Extract the text lines of the following items word for word, omitting the pictures.
━━━━━ Given entries ━━━━━
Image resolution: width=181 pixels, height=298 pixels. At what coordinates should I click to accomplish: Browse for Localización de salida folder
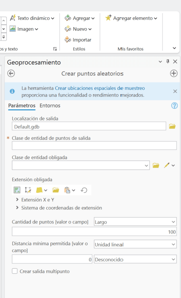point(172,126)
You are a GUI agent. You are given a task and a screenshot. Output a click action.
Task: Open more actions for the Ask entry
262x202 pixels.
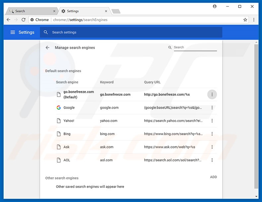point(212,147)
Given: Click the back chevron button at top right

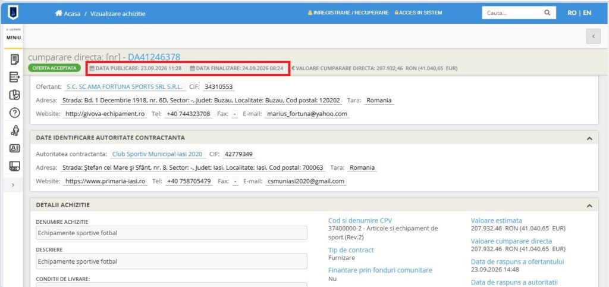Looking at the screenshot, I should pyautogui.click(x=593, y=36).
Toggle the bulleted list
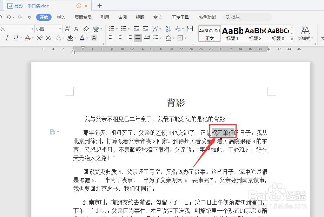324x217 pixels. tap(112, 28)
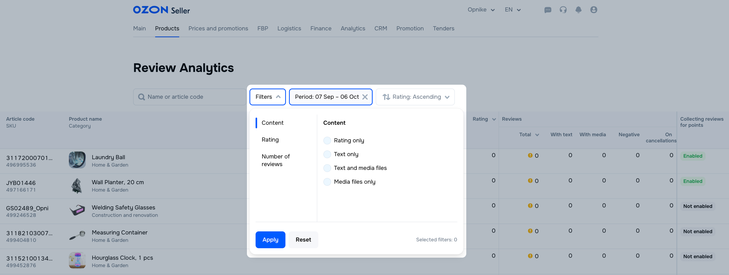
━━━━━
__The response__
Image resolution: width=181 pixels, height=298 pixels. At what coordinates should I click to accomplish: Browse for Localización de salida folder
point(172,126)
You are a GUI agent. You are given a task and a screenshot. Output a click action.
Task: Open more actions for the Ask entry
262x202 pixels.
point(212,147)
Given: Click the back chevron button at top right

Looking at the screenshot, I should pyautogui.click(x=593, y=36).
Toggle the bulleted list
324x217 pixels. tap(112, 28)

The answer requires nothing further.